The digital retailing service was built around selling certified used vehicles online on behalf of dealers, which paid Mobile.de a commission on every successful sale.

“Instead, we will focus our resources on other aspects of the digital retail sector that allow us to design the customer experience more flexibly and modularly between online offerings and direct dealer contact,” said the COO.

Cuntz added that the move was in line with market dynamics worldwide, citing AutoTrader UK and Carsales Australia among major global players that are “shifting their focus from a complete online purchase to more flexible solutions where customers can choose between online interaction and direct dealer contact.”

The COO said that Mobile.de was already working intensively on innovative data and financing services that enable “more binding” customer feedback.

“In these areas, we see not only positive customer feedback but also the desired scaling potential,” said Cuntz.

“During the second half of the year, we will introduce further product updates and digital retail solutions that build on our experiences with Online Purchase. With these product innovations, we plan to stand by the trade as a reliable partner in all phases of the purchasing process.”

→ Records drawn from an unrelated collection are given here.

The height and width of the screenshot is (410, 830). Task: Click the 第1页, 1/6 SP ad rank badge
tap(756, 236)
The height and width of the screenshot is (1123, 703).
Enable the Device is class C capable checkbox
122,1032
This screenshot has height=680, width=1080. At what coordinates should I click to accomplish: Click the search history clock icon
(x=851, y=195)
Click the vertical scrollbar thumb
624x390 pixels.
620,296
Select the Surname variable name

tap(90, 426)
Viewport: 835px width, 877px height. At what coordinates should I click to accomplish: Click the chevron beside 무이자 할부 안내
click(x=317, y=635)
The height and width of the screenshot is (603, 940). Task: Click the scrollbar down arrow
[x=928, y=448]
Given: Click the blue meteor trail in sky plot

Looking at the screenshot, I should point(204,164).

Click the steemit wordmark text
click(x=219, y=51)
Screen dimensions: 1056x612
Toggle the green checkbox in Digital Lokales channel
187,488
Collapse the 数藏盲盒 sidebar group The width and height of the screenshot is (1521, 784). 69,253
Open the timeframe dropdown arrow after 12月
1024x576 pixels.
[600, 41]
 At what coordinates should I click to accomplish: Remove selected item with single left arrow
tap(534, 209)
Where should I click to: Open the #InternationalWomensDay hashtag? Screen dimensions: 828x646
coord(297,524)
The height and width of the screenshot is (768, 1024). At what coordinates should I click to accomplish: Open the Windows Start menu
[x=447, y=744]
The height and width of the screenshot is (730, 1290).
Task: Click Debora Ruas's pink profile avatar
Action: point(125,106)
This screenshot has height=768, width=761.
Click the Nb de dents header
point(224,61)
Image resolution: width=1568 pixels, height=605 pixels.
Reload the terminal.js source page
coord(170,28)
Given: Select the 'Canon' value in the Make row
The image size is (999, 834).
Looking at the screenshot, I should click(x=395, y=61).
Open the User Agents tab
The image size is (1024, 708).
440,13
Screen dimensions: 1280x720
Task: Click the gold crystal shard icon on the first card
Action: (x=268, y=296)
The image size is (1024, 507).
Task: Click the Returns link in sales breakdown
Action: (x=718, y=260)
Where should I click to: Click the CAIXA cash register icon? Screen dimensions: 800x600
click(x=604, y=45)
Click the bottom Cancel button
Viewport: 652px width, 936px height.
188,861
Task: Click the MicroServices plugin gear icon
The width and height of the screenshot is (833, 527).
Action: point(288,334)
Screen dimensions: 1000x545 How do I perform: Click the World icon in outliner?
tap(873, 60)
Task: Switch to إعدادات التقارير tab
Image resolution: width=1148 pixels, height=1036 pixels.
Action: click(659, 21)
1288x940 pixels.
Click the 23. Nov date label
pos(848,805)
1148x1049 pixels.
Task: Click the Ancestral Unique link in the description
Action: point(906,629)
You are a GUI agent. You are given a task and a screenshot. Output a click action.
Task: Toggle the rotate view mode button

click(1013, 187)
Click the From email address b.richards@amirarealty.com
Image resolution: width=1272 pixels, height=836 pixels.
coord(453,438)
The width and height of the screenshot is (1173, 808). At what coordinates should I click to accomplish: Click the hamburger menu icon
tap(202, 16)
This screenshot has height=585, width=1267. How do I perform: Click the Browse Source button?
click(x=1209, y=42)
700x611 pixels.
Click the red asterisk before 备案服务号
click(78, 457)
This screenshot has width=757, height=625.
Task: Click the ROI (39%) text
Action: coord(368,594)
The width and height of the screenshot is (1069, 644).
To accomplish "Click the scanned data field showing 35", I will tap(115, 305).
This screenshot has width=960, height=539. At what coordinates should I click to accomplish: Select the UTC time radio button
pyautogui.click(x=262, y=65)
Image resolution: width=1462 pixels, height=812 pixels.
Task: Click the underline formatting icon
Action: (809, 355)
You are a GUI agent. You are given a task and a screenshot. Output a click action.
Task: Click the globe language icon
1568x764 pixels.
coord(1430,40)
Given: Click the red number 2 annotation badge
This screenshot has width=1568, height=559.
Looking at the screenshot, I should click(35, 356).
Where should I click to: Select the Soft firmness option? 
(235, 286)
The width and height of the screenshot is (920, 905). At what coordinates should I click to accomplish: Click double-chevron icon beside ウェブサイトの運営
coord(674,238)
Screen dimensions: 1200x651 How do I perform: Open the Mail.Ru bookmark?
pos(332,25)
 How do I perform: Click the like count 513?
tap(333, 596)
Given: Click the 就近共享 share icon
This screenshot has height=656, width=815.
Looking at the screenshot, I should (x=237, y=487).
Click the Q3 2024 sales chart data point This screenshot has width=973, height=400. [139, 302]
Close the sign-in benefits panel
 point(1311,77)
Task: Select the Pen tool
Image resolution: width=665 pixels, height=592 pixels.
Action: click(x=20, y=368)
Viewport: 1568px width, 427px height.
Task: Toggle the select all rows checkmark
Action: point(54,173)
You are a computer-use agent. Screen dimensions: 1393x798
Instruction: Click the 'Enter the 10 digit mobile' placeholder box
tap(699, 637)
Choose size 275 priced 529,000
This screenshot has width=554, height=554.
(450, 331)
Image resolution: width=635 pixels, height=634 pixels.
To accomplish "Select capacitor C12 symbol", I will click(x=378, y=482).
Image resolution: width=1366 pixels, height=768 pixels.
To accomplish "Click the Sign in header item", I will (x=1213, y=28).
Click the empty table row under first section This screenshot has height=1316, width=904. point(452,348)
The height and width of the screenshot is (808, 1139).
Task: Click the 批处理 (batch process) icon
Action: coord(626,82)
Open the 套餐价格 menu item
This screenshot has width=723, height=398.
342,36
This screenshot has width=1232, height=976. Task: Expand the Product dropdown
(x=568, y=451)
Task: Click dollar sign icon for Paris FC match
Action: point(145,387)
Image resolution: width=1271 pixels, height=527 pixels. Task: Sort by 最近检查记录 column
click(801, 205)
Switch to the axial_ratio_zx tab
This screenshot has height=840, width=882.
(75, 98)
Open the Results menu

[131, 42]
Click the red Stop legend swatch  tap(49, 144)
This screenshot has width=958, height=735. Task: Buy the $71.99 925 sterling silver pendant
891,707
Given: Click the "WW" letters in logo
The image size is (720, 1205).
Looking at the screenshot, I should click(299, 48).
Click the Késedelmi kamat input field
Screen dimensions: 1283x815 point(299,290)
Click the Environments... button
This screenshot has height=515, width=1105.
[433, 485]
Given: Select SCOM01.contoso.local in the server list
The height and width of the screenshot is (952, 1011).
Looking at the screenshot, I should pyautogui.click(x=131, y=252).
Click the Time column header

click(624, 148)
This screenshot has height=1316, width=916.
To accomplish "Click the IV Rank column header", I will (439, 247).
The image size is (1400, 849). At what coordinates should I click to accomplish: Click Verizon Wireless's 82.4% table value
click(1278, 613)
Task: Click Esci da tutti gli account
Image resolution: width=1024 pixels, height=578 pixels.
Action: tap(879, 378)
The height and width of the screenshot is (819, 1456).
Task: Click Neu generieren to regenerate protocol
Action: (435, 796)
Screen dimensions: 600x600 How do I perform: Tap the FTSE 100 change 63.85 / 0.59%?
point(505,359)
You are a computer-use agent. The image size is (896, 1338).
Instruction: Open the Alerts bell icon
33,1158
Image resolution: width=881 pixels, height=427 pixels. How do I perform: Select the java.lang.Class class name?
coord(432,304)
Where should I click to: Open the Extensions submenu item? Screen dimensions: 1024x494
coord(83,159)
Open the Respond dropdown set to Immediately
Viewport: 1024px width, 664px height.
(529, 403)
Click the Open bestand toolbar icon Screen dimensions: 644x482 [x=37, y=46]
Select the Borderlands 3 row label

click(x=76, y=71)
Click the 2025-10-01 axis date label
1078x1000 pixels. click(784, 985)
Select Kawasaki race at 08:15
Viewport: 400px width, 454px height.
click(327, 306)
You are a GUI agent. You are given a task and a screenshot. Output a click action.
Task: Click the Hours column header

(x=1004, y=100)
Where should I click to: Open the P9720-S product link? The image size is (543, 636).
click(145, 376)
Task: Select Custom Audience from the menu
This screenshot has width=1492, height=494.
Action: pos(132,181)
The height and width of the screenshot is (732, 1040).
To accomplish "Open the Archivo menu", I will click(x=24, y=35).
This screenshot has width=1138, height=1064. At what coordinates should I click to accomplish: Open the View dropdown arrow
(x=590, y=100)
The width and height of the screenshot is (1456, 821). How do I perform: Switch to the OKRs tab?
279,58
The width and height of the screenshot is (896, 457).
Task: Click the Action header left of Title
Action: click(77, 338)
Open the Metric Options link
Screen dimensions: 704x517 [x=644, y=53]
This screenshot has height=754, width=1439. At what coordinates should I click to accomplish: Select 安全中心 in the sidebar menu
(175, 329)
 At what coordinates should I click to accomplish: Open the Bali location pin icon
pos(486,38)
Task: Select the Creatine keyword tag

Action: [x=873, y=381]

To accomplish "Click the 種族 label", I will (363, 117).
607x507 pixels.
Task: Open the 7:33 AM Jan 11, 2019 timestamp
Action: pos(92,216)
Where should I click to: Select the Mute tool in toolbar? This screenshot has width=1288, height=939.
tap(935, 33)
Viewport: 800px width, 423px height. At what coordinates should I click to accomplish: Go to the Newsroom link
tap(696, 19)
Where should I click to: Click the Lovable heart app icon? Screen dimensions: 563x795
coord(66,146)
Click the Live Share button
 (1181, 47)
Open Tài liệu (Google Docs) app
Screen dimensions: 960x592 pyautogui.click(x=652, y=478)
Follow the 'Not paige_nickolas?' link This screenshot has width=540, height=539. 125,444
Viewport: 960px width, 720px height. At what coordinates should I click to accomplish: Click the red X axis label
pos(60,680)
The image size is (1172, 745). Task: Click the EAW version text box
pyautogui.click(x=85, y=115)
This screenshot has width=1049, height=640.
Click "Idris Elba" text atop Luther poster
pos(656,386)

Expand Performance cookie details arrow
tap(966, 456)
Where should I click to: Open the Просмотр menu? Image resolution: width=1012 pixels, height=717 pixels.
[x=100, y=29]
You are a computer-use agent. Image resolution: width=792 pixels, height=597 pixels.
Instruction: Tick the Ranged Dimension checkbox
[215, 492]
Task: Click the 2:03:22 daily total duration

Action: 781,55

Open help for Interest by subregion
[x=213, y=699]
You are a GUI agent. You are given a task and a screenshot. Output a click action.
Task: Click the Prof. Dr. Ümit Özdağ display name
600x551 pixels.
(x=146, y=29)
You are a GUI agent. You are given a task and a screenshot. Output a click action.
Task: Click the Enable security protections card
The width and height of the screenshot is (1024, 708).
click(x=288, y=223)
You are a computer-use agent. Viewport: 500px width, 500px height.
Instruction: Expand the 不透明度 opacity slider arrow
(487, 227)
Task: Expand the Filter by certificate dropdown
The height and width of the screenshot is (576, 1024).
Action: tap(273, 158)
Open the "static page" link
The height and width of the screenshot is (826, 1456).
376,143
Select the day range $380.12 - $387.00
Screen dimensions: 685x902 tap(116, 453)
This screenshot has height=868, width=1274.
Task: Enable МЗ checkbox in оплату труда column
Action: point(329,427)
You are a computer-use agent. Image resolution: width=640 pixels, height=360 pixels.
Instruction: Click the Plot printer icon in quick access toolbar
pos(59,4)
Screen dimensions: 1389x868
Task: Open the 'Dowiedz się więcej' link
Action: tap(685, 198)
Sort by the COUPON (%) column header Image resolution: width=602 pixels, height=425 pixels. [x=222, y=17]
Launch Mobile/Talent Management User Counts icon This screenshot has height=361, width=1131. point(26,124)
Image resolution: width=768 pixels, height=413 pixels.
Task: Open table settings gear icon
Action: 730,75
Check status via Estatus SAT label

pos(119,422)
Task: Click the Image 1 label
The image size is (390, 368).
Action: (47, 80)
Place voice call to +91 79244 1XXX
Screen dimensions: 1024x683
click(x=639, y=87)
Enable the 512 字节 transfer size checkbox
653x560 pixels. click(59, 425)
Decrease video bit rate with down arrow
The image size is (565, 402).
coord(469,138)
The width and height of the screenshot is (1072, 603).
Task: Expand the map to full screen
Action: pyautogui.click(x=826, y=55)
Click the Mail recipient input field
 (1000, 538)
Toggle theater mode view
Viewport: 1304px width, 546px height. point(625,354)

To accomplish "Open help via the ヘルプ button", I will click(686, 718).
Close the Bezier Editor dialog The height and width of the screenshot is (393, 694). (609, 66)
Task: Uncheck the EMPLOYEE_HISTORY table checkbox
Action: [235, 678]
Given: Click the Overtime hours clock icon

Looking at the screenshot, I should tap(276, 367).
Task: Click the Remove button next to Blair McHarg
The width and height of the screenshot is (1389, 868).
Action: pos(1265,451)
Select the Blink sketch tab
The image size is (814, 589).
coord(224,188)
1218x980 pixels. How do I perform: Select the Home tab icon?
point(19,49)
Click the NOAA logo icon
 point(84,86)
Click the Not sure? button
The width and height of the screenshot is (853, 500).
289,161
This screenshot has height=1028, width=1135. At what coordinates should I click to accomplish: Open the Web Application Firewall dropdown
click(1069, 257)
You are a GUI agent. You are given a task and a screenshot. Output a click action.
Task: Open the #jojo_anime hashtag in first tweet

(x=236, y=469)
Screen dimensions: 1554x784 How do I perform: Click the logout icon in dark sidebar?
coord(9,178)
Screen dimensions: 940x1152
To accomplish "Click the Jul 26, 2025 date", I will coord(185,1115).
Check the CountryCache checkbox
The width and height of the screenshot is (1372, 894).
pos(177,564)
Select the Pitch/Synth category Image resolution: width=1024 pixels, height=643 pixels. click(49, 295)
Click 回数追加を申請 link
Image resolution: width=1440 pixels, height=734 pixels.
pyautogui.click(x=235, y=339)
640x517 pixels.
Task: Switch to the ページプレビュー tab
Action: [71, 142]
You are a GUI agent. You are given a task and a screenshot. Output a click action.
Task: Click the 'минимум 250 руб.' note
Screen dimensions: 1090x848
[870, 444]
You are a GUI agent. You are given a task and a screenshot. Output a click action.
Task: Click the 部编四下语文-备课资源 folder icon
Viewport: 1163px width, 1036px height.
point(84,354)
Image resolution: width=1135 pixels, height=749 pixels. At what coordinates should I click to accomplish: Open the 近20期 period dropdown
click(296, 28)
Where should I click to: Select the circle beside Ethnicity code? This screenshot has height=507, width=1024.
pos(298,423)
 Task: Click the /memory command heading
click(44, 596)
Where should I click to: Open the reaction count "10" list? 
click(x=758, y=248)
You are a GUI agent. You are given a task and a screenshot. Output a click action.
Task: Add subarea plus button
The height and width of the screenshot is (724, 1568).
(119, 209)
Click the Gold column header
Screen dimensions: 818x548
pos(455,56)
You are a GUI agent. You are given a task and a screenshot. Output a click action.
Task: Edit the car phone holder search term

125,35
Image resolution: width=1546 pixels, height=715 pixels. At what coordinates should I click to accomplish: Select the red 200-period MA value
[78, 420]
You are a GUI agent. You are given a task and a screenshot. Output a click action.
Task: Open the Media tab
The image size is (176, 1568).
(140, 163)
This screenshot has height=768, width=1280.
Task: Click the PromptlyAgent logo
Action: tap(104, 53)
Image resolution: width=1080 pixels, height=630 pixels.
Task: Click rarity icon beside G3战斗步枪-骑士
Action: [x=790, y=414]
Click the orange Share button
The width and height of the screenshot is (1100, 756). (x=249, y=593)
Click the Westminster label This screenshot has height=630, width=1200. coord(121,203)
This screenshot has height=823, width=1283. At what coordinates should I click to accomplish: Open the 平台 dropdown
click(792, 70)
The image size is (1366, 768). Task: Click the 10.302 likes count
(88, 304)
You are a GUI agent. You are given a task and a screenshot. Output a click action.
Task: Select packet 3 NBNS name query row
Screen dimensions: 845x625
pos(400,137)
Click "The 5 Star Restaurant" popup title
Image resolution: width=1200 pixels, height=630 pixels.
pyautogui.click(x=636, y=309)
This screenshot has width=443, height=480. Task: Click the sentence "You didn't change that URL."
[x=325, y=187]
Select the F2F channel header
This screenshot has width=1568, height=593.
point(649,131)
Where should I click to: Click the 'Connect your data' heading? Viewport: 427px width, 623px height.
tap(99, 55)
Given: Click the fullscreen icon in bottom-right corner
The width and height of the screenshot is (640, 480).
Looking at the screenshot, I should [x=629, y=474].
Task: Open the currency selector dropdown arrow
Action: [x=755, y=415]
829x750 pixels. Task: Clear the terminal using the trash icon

The closure — which the company emphasized only covers purchasing used cars directly from Mobile.de and having them delivered to the buyer’s doorstep — comes during a challenging time for online auto sales in Germany.

In spring this year, Volkswagen pulled the plug on HeyCar, a Germany-based automotive marketplace. HeyCar’s difficulties were compounded by the slower-than-expected adoption of fully digital vehicle purchasing.

“The digital purchasing behavior of automotive customers has not developed as strongly as originally assumed. Most customers still inform themselves on the internet but then buy the vehicle physically at the dealer on site,” stated Volkswagen Financial Services, HeyCar’s majority owner and the financial arm of Volkswagen Group.

Mostyn Goodwin of OC&C Strategy Consultants added, “consumer purchase behavior for cars has proven stubbornly resistant to disruption … especially given the inherently physical stages of the car-buying process, such as test drive, delivery, part-exchange and after-sales service.”

Nonetheless, Mobile.de’s main rival in Germany — AutoScout24.de — is still running its own digital retailing service called Smyle. It’s possible that the company, owned by private equity firm Hellman & Friedman, has been more successful at building out the model.

Mobile.de is owned by Adevinta, which is reportedly considering an IPO for the company, potentially valuing the Germany-based auto marketplace at up to $10 billion. In April, Mobile.de altered its pricing structure, introducing adjustments based on the size and value of dealer inventory.

This article was amended following the receipt of a statement from Mobile.de.